Nous voilà donc à l’arrivée en possession de neuf chansons anthracites, allant de l’humour noir désopilant de Détruire dit-elle (À SOS détresse ils m’ont dit no stress, À SOS suicide ça sonnait dans le vide, À SOS amitié ils m’ont envoyé chier…) au geste radical de Deadline, en passant par quelques tirades bien senties sur la tendresse cachée des hommes (L’aorte), des jeux de mots potaches sur l’amour et la violence qu’il revêt parfois (Ultra-violet), les belles lignes compassionnelles du poignant Fontaine, la fragilité rugueuse de Tout doit disparaître, la techno dépressive de En dessous ou encore les versets collapsologiques de La der des ders.
Mais contrairement à ce que l’on pourrait penser, Betsch n’est pas du genre à se complaire dans un chagrin narcissique, et ce qu’il donne à entendre n’est rien d’autre que l’écho du chagrin du monde dans son ensemble. On n’est jamais seul, ou plutôt on est nombreux à être seuls.
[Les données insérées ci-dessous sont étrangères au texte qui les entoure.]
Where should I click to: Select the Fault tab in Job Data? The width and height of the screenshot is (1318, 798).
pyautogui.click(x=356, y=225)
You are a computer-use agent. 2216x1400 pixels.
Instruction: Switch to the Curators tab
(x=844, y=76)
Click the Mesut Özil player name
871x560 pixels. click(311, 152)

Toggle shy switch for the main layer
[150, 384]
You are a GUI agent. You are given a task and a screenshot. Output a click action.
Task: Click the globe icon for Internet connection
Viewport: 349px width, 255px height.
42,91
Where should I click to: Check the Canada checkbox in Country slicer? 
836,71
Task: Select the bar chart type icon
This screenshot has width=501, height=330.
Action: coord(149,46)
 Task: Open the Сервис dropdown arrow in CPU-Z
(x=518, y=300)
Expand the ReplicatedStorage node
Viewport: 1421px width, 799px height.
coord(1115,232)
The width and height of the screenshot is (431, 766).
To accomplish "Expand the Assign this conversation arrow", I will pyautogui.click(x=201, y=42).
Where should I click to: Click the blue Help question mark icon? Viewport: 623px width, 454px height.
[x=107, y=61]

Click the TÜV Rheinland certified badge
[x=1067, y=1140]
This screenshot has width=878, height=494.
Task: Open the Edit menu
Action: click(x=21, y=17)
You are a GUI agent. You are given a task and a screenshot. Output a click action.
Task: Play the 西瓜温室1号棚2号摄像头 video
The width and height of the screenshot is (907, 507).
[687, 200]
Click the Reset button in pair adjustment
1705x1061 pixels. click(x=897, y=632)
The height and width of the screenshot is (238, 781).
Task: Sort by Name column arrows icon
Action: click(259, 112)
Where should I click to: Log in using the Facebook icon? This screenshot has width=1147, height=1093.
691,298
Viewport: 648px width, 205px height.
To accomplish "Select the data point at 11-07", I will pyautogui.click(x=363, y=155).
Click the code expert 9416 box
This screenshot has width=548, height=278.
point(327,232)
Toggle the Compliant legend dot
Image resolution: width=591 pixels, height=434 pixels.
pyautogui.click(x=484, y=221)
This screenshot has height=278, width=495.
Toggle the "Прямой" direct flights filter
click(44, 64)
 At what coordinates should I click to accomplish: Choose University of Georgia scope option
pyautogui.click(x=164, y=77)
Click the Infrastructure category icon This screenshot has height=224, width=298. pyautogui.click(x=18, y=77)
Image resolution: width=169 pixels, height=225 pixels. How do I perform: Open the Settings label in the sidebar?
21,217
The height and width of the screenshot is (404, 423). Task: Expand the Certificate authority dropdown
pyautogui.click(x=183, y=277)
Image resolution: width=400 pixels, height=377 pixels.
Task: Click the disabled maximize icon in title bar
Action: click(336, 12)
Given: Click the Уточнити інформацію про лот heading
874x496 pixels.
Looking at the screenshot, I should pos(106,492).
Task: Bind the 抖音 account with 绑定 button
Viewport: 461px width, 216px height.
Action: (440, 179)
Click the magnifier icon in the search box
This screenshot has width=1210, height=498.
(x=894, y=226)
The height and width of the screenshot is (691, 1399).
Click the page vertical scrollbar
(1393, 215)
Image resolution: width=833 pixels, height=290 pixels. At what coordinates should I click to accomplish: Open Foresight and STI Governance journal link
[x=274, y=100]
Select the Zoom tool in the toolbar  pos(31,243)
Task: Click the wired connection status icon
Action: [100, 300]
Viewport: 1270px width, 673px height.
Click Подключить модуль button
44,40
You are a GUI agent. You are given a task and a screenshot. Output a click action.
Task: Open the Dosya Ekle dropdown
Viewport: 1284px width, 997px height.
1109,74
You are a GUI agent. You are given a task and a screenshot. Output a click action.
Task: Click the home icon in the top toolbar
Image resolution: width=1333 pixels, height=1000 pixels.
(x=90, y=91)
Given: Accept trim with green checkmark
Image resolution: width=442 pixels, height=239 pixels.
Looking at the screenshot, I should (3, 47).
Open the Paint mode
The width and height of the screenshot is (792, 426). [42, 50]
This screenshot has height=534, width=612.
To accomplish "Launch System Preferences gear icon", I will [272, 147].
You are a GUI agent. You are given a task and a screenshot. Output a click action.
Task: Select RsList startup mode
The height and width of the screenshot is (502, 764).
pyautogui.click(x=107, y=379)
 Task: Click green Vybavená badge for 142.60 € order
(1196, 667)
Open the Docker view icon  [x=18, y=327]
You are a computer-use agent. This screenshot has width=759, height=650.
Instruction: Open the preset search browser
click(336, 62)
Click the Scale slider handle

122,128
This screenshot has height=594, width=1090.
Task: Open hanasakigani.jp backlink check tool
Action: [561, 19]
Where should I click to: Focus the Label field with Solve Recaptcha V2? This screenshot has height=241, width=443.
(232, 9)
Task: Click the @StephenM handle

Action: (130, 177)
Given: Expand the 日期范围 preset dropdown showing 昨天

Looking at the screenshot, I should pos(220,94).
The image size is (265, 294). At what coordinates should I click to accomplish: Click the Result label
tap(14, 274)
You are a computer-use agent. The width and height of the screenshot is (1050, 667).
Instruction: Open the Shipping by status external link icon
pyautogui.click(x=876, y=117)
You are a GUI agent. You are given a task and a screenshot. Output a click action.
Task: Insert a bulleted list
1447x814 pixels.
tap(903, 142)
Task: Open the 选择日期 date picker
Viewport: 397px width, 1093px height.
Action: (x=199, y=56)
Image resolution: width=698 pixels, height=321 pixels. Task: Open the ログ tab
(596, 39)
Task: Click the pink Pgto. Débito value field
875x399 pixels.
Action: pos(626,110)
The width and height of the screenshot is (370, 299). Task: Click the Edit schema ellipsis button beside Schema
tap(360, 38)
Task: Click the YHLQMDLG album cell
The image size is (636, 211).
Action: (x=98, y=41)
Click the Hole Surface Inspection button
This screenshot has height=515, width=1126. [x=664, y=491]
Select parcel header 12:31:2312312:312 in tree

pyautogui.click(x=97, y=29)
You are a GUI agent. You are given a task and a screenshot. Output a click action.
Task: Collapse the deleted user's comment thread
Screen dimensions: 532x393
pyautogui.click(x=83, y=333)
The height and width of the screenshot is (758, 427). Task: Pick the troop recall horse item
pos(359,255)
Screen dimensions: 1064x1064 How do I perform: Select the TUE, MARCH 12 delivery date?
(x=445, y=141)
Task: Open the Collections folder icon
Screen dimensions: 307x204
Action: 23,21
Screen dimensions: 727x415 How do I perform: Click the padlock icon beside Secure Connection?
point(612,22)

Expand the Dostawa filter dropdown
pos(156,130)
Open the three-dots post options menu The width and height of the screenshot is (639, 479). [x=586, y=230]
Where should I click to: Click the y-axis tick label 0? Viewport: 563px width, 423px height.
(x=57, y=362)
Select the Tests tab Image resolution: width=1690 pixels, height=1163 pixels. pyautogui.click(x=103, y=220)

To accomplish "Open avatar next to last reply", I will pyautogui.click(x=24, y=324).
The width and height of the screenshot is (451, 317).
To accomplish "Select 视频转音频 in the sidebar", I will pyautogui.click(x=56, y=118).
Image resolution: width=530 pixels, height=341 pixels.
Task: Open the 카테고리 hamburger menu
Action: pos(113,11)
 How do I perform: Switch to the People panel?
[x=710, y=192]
Puisque comme l’a si bien chanté Souchon : « Tout le monde vit séparé du monde entier ». À cet égard, Betsch ne serait-il finalement pas une sorte d’Alain Souchon trash et décrassé de toute tentative de séduction ?
On peut reprocher bien des choses à Betsch, sauf de choisir les sentiers balisés de la facilité et de nous caresser dans le sens du poil. Qu’on se le dise, B/B/ n’a jamais été et ne sera jamais un chanteur de charmes. De facto, c’est plutôt un chanteur de drames.
Une fois surmonté la noirceur du constat dressé, il nous reste à nous abandonner au bonheur de ces mélodies émouvantes et de la déchirure saine et vigoureuse de certains riffs de guitares saturées qui lézardent cet opus qui est tout sauf un album de plus.